RECORDS below:

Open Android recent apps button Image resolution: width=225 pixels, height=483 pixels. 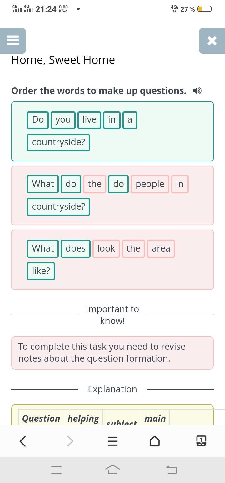click(56, 470)
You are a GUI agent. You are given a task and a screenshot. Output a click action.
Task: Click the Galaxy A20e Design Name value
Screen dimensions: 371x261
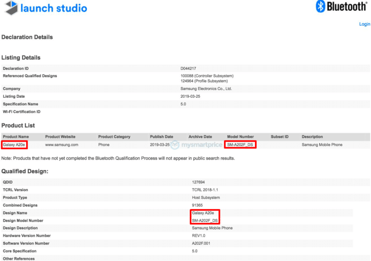(203, 213)
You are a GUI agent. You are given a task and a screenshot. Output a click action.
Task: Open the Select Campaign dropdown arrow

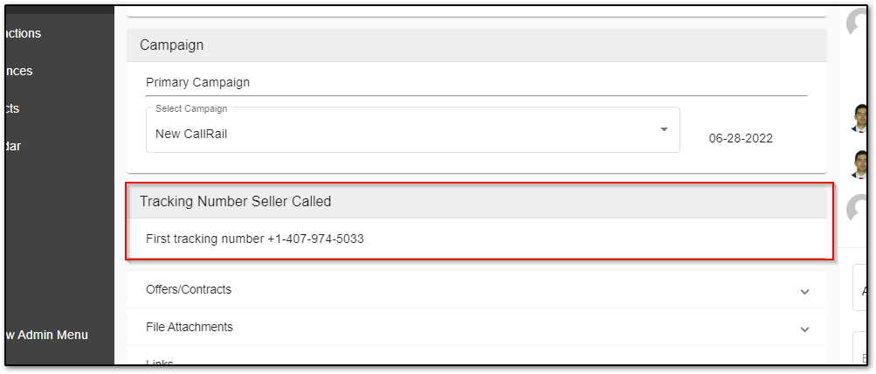click(x=664, y=129)
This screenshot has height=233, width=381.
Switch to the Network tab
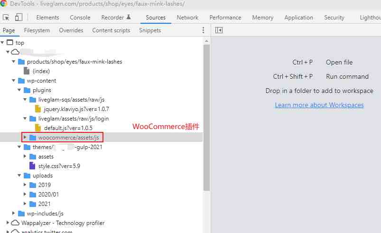[187, 18]
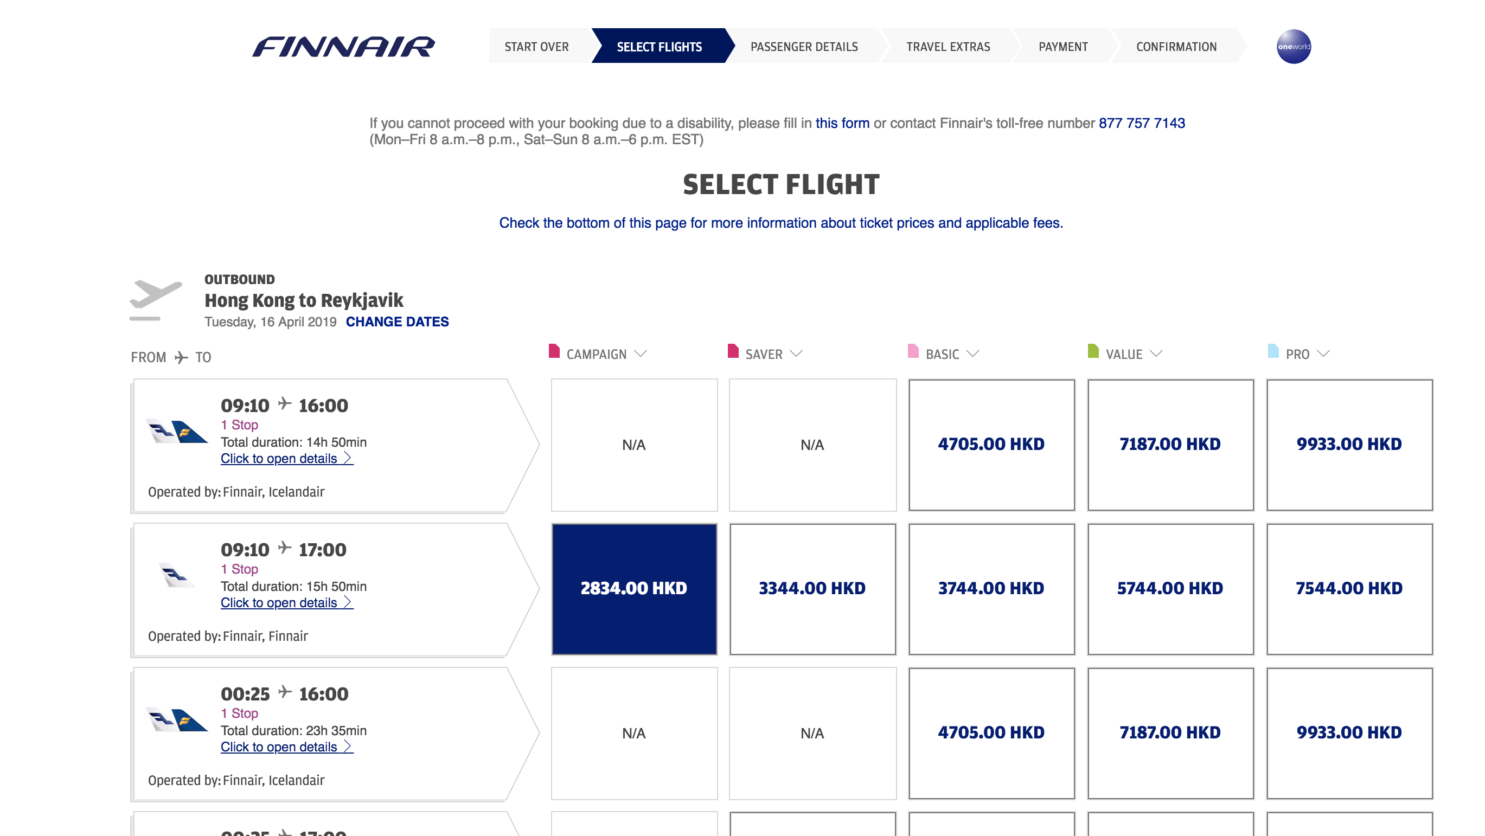Expand the Basic fare column chevron
The image size is (1485, 836).
(973, 354)
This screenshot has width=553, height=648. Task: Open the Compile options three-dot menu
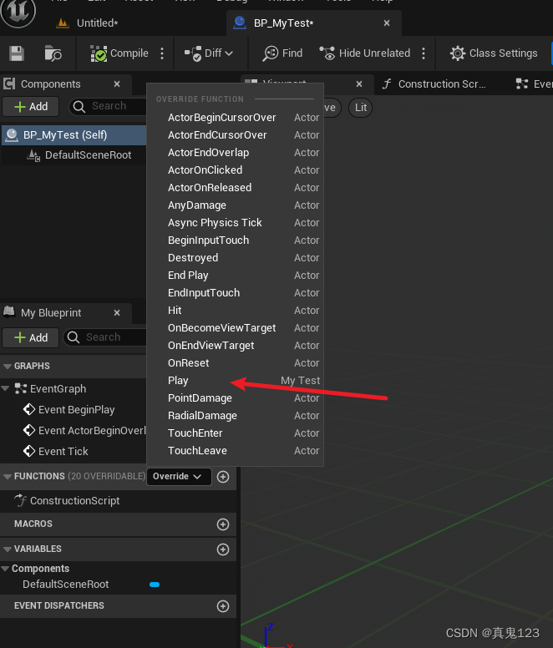[162, 53]
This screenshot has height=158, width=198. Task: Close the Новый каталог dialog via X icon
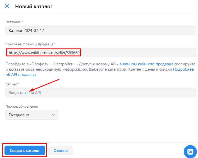click(x=7, y=6)
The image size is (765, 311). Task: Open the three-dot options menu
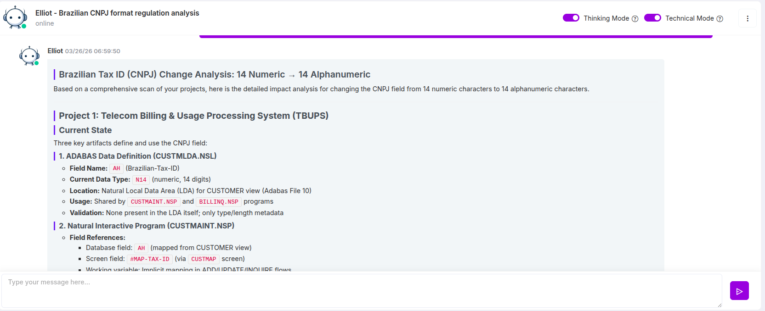pyautogui.click(x=748, y=18)
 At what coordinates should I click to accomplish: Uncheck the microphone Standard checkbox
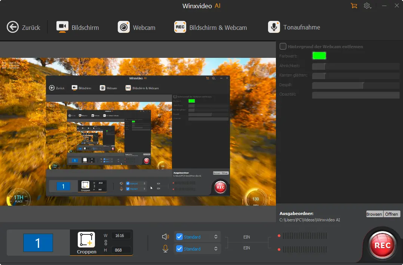[179, 249]
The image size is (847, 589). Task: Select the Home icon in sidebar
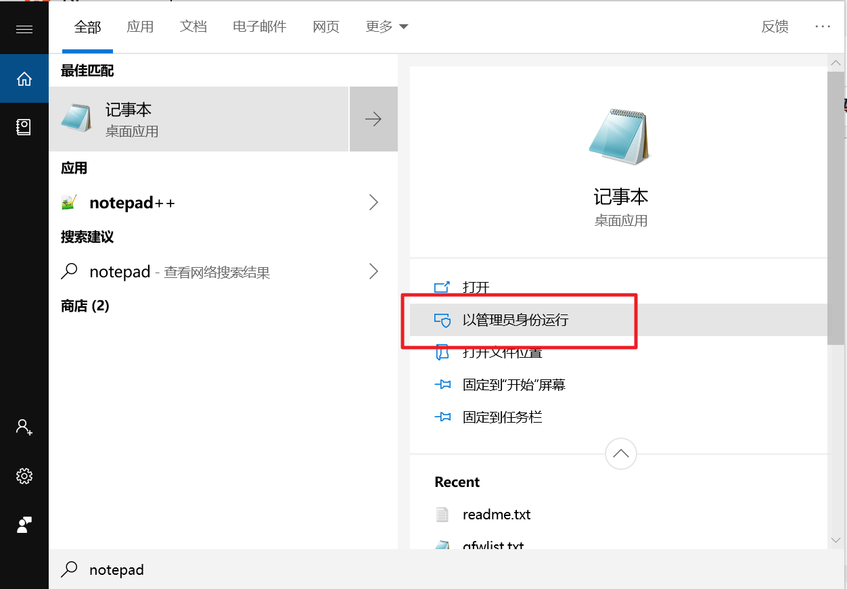24,79
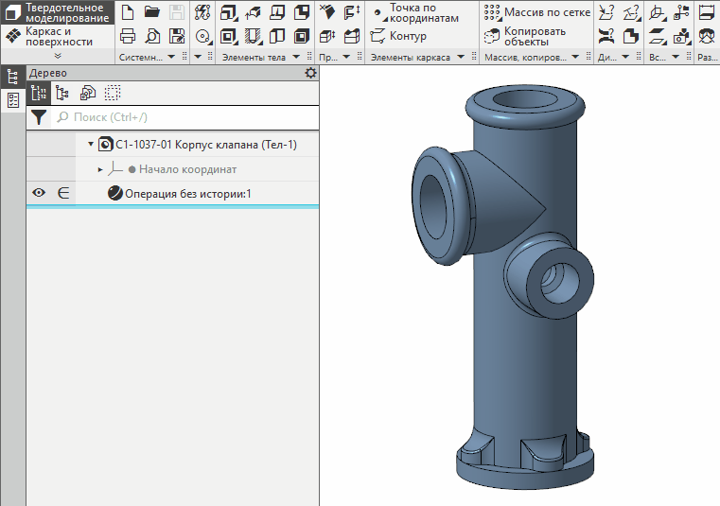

End of RECORDS.

Return exactly the lines from the line with "Task: Open the Select Campaign dropdown arrow" through the last line of the data above, both included; pictures do not go in the answer.

Task: Open the Select Campaign dropdown arrow

click(x=664, y=129)
This screenshot has height=233, width=381.
Switch to the Network tab
[187, 18]
Expand the Basic fare column chevron
The image size is (1485, 836).
(973, 354)
This screenshot has width=553, height=648. Task: Open the Compile options three-dot menu
[162, 53]
This screenshot has height=158, width=198. Task: Close the Новый каталог dialog via X icon
click(x=7, y=6)
The image size is (765, 311). Task: Open the three-dot options menu
pyautogui.click(x=748, y=18)
 At what coordinates should I click to accomplish: Uncheck the microphone Standard checkbox
[179, 249]
The image size is (847, 589). Task: Select the Home icon in sidebar
24,79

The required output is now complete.